Окончательно растерялась и Теотоки. Пробудился внутренний голос, который звал ее еще раз повидаться с Денисом. Она кляла себя за нелепую светскость, за фальшивую иронию, которые она, по ее мнению, разыграла зачем-то во время беседы с ним. Она, к ужасу своему, чувствовала, что волна теплоты и любви, помимо ее самой, захватывает ее, когда она думает о Денисе, а думала она о нем непрестанно. Придумывала предлоги: надо узнать, как бы он отнесся к ее Вороненку, был бы он его сыном. Надо (Матерь Божия!) сообщить ему срочно же, срочно о тех допросах, которые учинялись по его поводу, как говорил Врана. И чувствовала, что все это лишь предлоги, и тосковала безмерно.
Когда закончилась погрузка вещей в Редест, когда в последний раз была исполнена церемония купания Вороненка в доме Манефы, она поняла, что не увидеть его она уже не может. Но посылать к нему с приглашением? Нелепая затея, да он просто и не придет. Нужно идти к нему.
Призванный к ответу гном Фиалка сообщил на своем мимическом языке, что он знает в новом дворце Дениса в Дафнах калитку, через которую, как в каждом порядочном византийском доме, проникали, минуя привратника, доверенные слуги и наперсники. Теотоки накинула плат, и они побежали вдвоем, хотя она понимала, что по строжайшему указанию главнокомандующего Враны армейская разведка сопровождает незримо каждый выход в город госпожи. Но как это она конкретно осуществляет, кто и где крадется за ней следом — она не знала.
Репетировала по пути, с чего она начнет: «Простите великодушно, чувствую, что больше не увидимся мы…» Да нет, нет, не так надо, что это я?
Гном дернул ее за плат — уже и калитка? Да, да, неприметная дверца за углом фешенебельного фасада. Теотоки схватилась за сердце и пробежала вперед, аж до самой фускарии Малхаза. Фиалка, недоумевая и сострадая, пыхтел позади.
Возле фускарии, где была общественная уборная и вечно тусовались игроки и шулеры с ипподрома, она повернулась и уже спокойно пошла в гору, рассчитывая, что сейчас-то войдет. И она бы вошла в дом Дениса, но…
Первой она увидела Лизоблюдку, служанку Эйрини. Ее лупоглазой и губастой физиономии перепутать нельзя, хотя она, наткнувшись на Теотоки, почему-то испугалась и, не поздоровавшись, поспешила спрятаться в какой-то лавчонке, которых множество в Дафнах.
А вот и Мисси Ангелочек, ба, да тут целая свита ее подружки принцессы Эйрини, хотя самой ее нет.
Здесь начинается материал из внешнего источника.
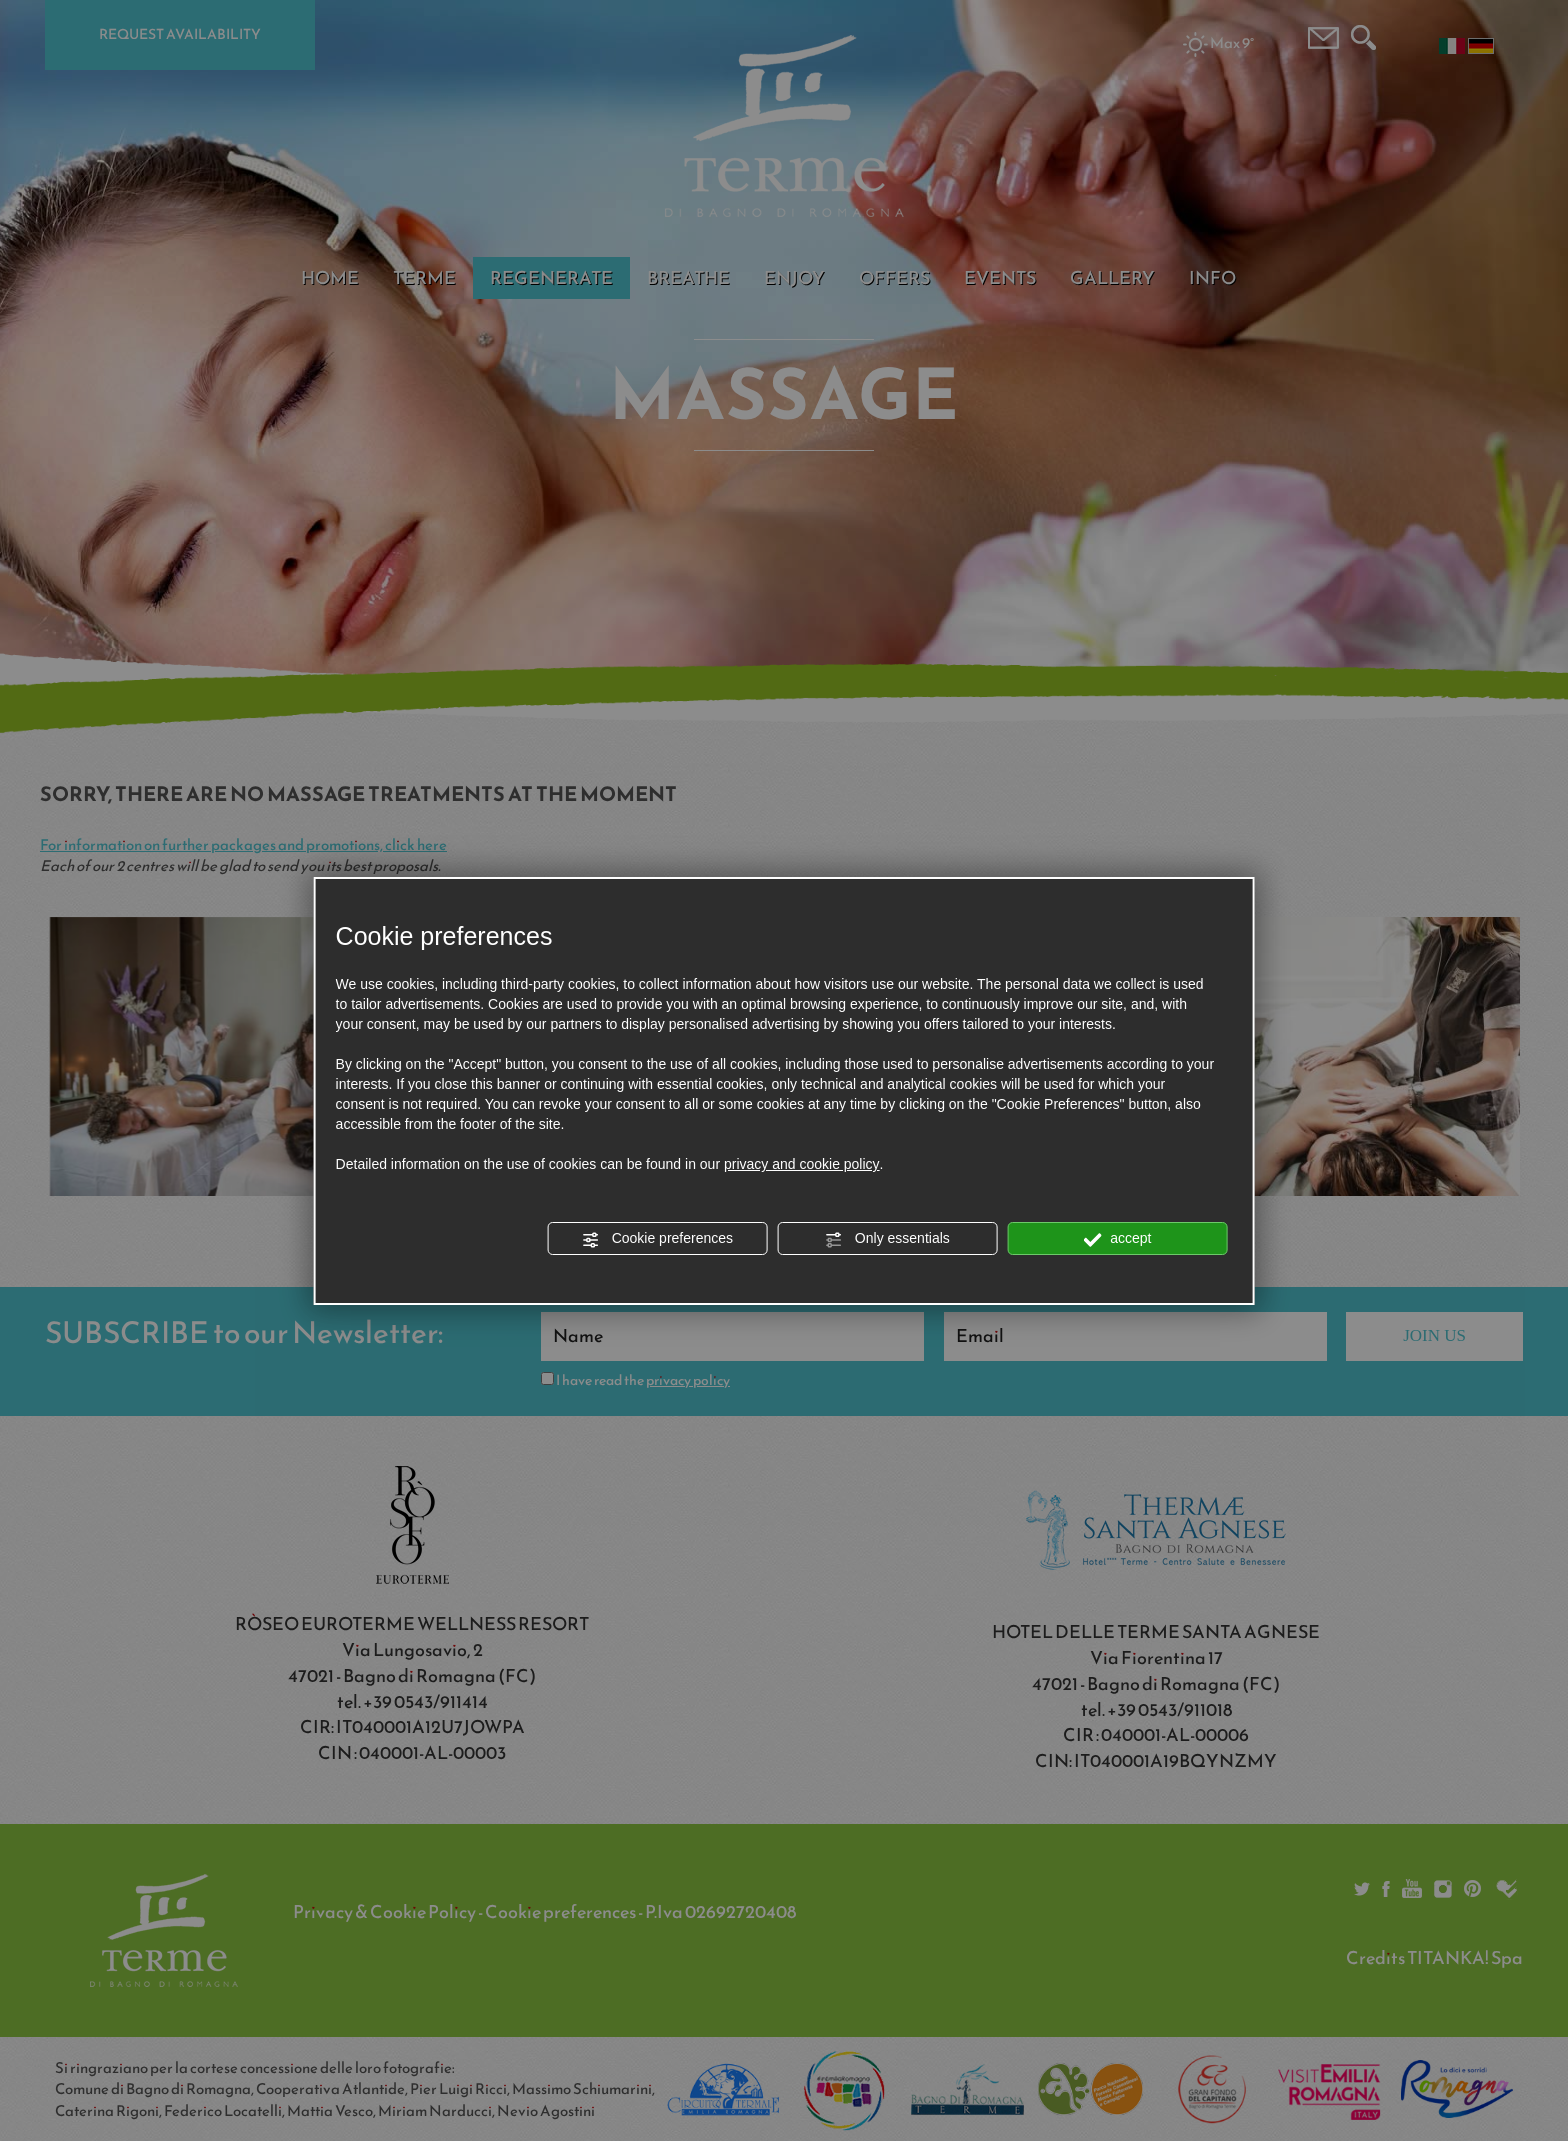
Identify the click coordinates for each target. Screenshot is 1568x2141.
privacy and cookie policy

Сыновья известных людей — Исаак Ангел, хоть и не рыжий, как его папа, но не меньший клоун, Федор Ласкарис, юноша нежный и большой бездельник, молодой Пантехни… С Теотоки они тоже не поздоровались, отвернулись, будто наблюдают за выгулкой лошадей у ипподрома.
И тут она увидела саму Иру. Дочь Андроника, и без того белесая, а тут совсем бледная, как привидение, в таком же точно плате, как Теотоки, решительно подошла к калитке для наперсников, открыла ее и исчезла в особняке Дениса.
Вы думаете, эта сцена сразила Теотоки, заставила ее пасть в обморок или что-нибудь такое? Ничего подобного, наоборот. Конечно, шок был, словно на голову вылили ушат ледяной воды. Но тут же вернулись и рассудительность и трезвость. «Пойдем, Фиалка», — позвала она и вернулась на улицу Сфоракия, только не хохоча над тем, что могло бы с ней случиться.